Perhaps "eliminate the licensing problems" by proposing software
with "worry-free unlimited licensing". Meaning the licensing is not
strictly controlled and limited by the software vendor. You can point
to the savings of not having to pay IT employees to do software licensing
audits every time a new upgrade comes out, or the risk/cost (PR, fines,
etc.) of a "raid" by the BSA, perhaps triggered by a disgruntled employee.

That is a very real cost you should point out needs to be included when
your prospective client is calculating "Total Cost of Ownership" (TCO).
In addition to calculating support costs, which in non-GPL software,
is often based on the number and types of licenses. GPL and "free"
software support is often priced per incident or time basis. Thus, you
can purchase only what you need, and often, more importantly, *as* you
need it. Unlike the pre-paid "use it or lose it" (and sometimes, even
*required*) plans offered by other software vendors.

> not sure what else to do a quick show of.

MySQL. Runs on Windows too. A *much* better data storage location
than a MS-Access database. There's not a really good MS-Access front-end
replacement, but MySQL is a *much* more economical solution than
MS-SQLServer, especially for the kind of data typically being held hostage
in a MDB, or if you need multi-user access to MDBs.

SAMBA. Replace and eliminate any licensing costs for NT/Win2K servers
that are only being used as print and/or file servers. This is perhaps
the biggest moneysaver of all.

Less importantly, for webserving, there's Apache (which can run mod_perl
and mod_php). Although IIS is "free", switching to Apache really won't
save you any money (since you still need to license the Win2K Server
it runs on), and you have to abandon ASP (although ChiliSoft makes an
ASP for *nixes). But, if you want to develop/test websites in-house that
use the same environment as perhaps your production (or outsourced)
websites do, it can make a lot of sense.

For folks into enterprise application development or are already into
Java application development, there is Sun's Java SDK (as well as IBM's).
On top of that there is the J2EE environments from Sun, one from JBoss,
the servlet container Tomcat, Xerces for XML, and Xalan for XSLT.

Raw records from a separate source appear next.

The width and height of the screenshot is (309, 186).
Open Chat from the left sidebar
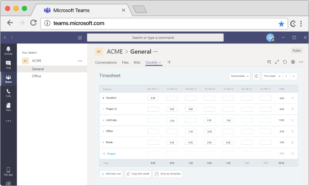(8, 65)
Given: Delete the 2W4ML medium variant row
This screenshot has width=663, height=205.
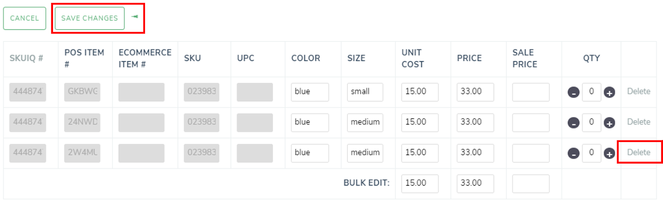Looking at the screenshot, I should 638,152.
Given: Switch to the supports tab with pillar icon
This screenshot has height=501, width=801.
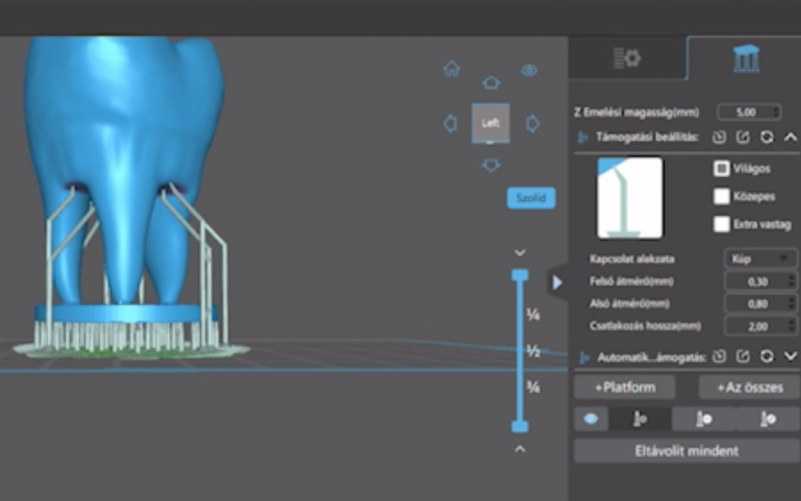Looking at the screenshot, I should [x=746, y=59].
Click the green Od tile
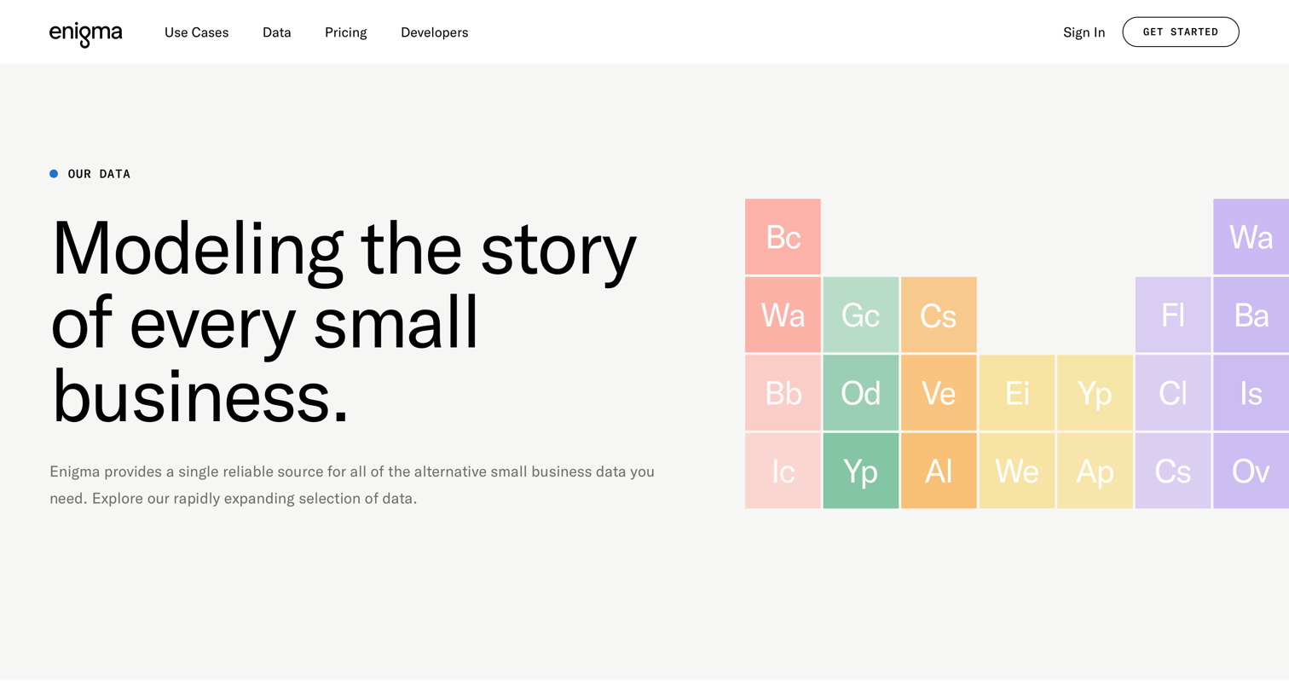Viewport: 1289px width, 694px height. [860, 393]
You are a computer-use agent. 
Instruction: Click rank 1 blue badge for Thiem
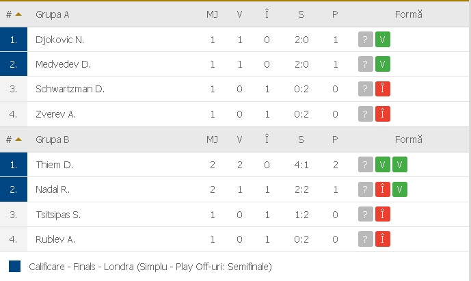14,165
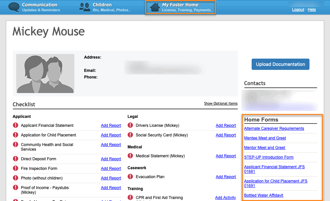330x201 pixels.
Task: Click red alert icon beside Drivers License (Mickey)
Action: point(130,125)
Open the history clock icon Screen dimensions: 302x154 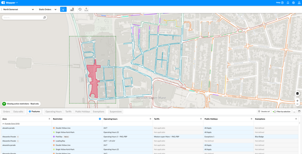[x=80, y=9]
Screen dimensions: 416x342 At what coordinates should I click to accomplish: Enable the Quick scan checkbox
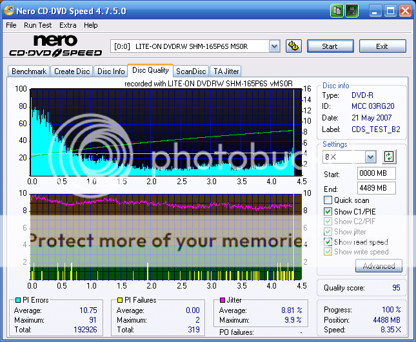tap(328, 200)
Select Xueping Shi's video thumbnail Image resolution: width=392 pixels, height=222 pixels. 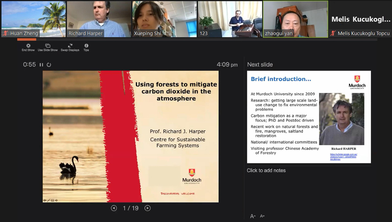click(x=164, y=19)
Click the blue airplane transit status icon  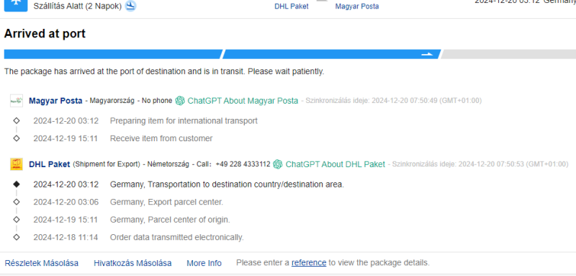[15, 4]
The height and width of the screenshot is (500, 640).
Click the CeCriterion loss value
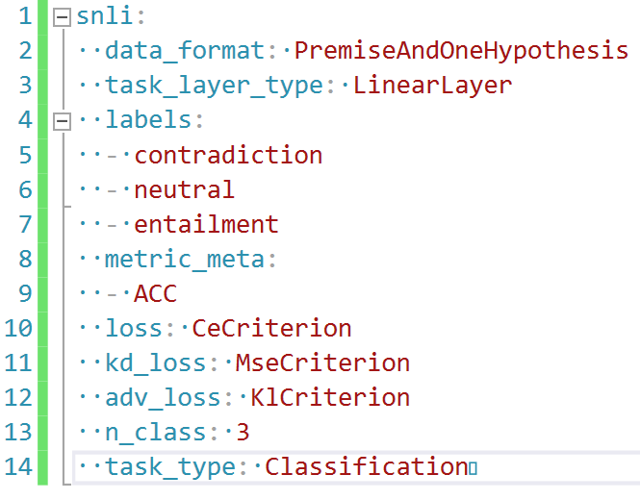[271, 329]
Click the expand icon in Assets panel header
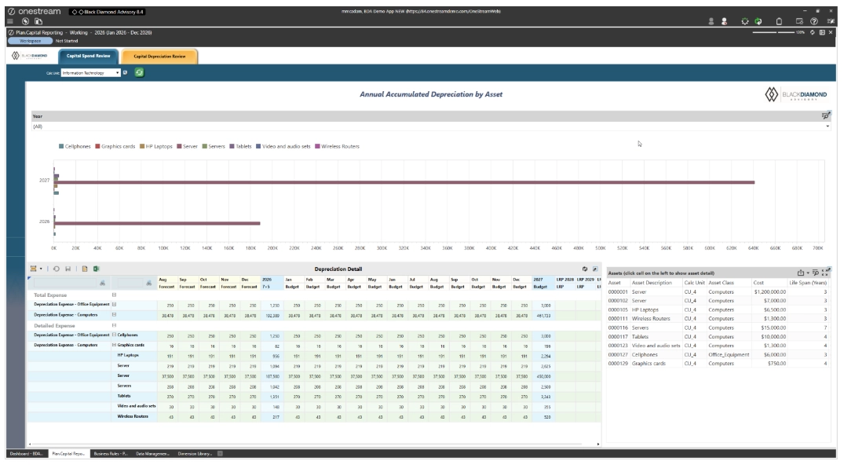 [824, 273]
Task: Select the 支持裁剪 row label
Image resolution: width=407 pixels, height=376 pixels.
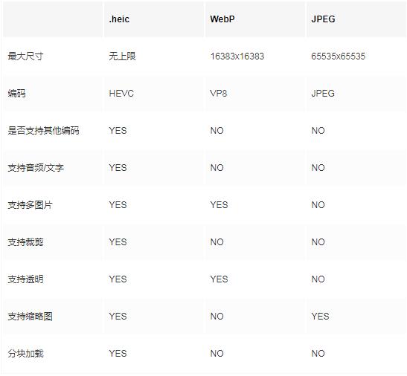Action: click(25, 242)
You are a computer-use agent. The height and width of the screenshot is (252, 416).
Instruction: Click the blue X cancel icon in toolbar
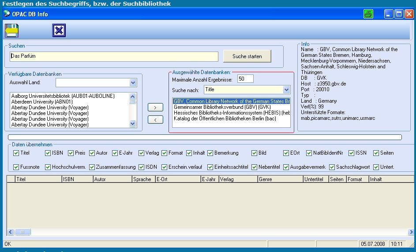point(59,30)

But those last ones are hard to "demo" at a meet and greet.

I'd also be wary of OpenGroupware at this early stage. It's not quite
done, and the MS Outlook "plug-in" is not free and requires a per-seat
licensing, so it's not quite an Exchange-killer app yet. In a year, it
could be a knockout offering like OpenOffice.

As OpenOffice alternatives, there's Gnumeric for spreadsheets
and AbiWord for word processing.

And then there's the mother-of-all-Windows-app-killers --- WINE.
Crossover Office can help people still use their Windows apps until
they have found and are comfortable using a Free Software alternative.
And the $70 for XO is cheap compared to the $200 for another Windows
license.

If you're looking for a good distro with excellent MS integration,
I can't recommend Xandros more. Very Windows-friendly for the refugee.
Comes with XO. XP partition resizer. OpenOffice, Mozilla 1.3.1, aliased
fonts, LinNeighborhood browsing, clickey-clickey add-a-printer, all
ready-to-go out of the box after an install. And it's Debian-based.

I know there are folks that don't like Xandros, but IMO, they're a better
choice than Lindows, which seems to be their direct competition.